### What to do
Please reproduce the listing from the line with "This screenshot has height=800, width=800." up to and including the line with "at that location.", swapping "Describe" for "Identify" and leaving everything else as it stands.

### Exercise materials
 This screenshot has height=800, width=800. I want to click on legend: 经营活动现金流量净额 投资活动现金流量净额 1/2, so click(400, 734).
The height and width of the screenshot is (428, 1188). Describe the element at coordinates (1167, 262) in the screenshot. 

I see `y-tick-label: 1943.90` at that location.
...
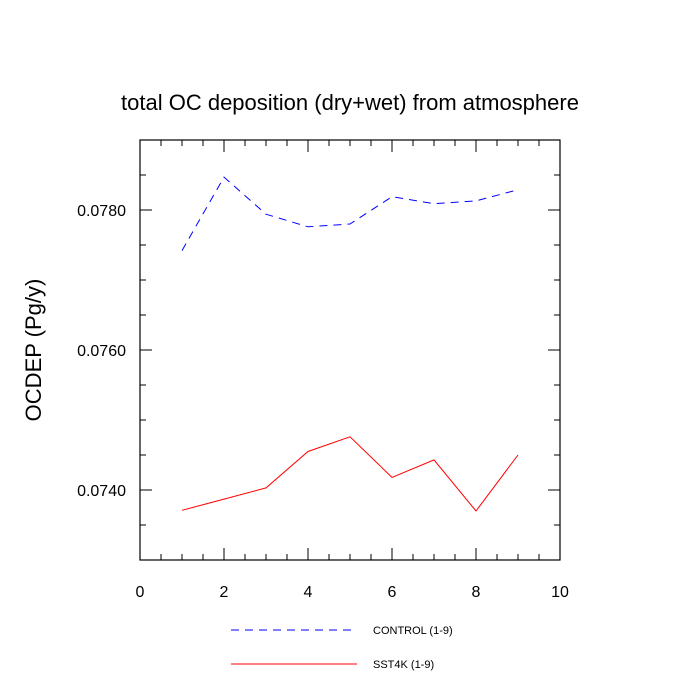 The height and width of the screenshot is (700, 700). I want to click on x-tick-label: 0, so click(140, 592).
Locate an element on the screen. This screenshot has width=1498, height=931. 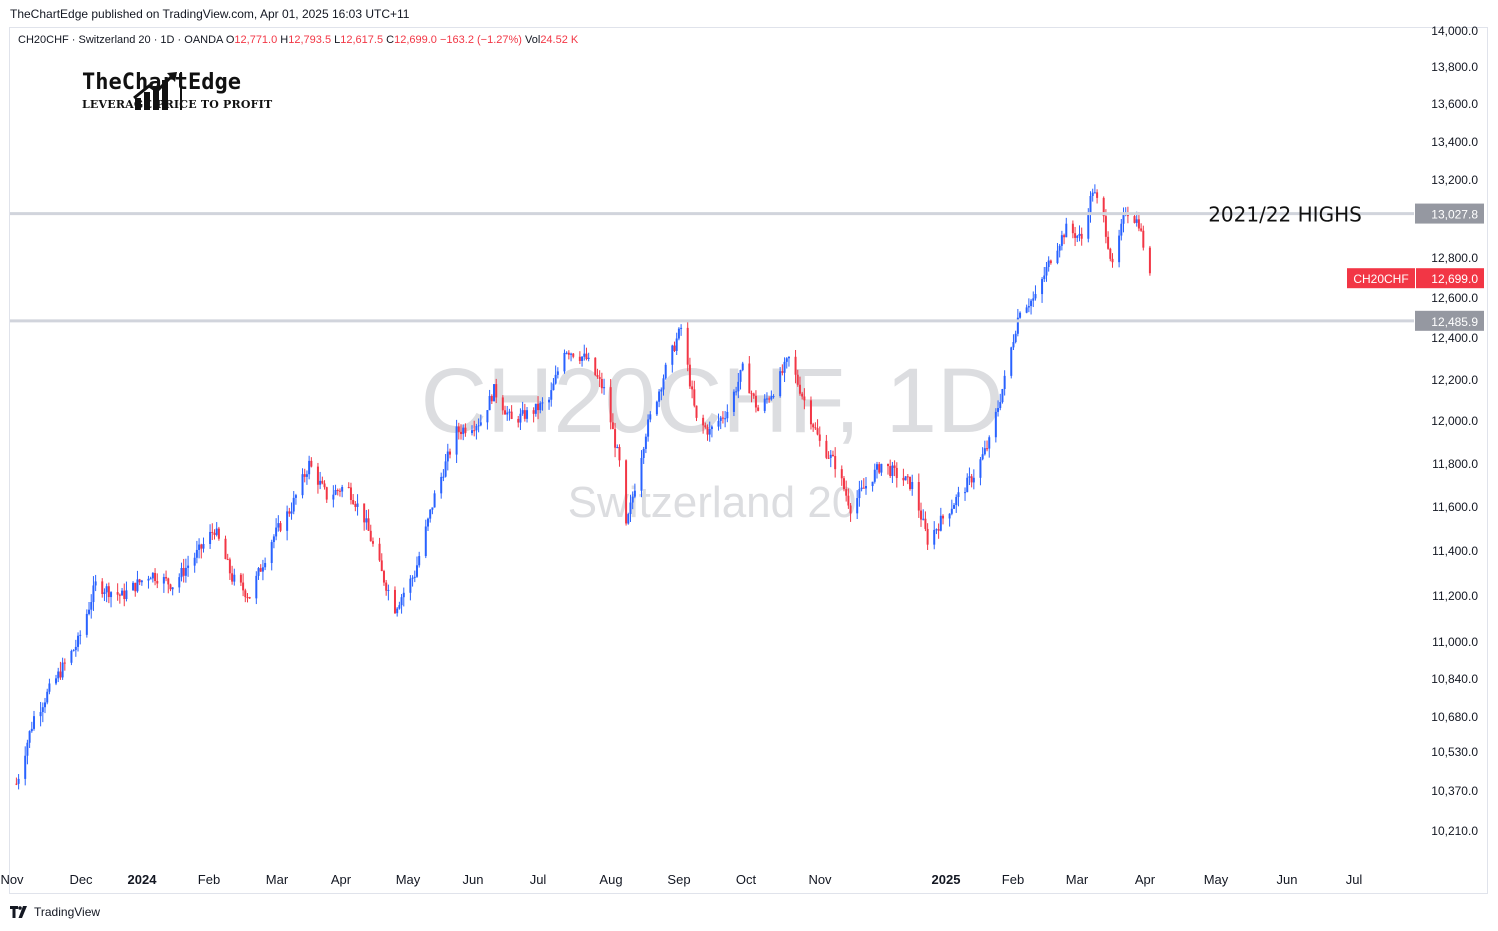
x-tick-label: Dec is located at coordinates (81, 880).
--
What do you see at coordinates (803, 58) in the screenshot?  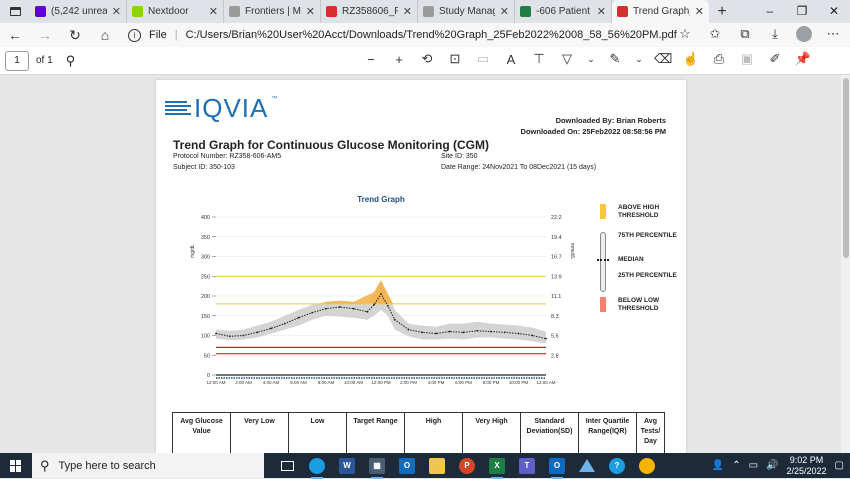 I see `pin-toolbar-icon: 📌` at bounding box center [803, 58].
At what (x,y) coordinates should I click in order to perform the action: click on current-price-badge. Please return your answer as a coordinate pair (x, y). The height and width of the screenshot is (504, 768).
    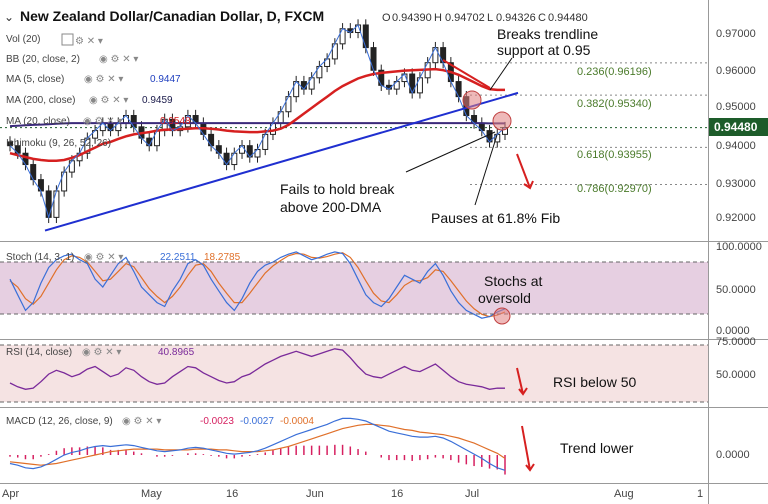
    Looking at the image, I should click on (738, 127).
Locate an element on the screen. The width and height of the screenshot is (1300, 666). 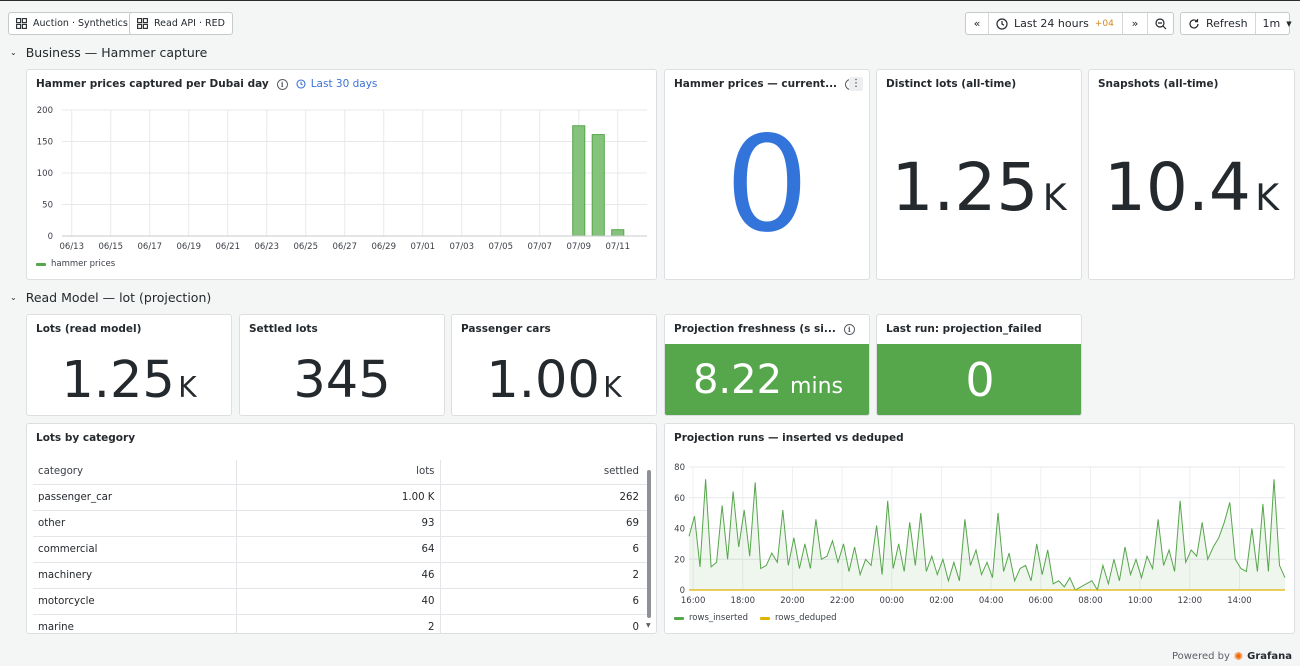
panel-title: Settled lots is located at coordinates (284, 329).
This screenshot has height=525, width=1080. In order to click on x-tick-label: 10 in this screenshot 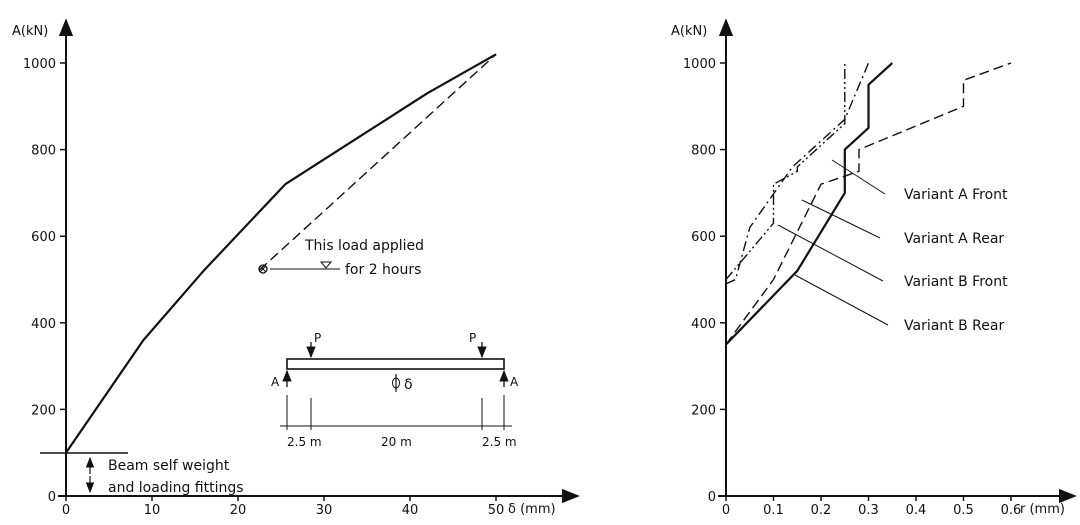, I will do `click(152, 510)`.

### Written reply
 This screenshot has height=800, width=800. I want to click on legend: 经营活动现金流量净额 投资活动现金流量净额 1/2, so click(400, 734).
The height and width of the screenshot is (428, 1188). Identify the element at coordinates (1167, 262) in the screenshot. 

I see `y-tick-label: 1943.90` at that location.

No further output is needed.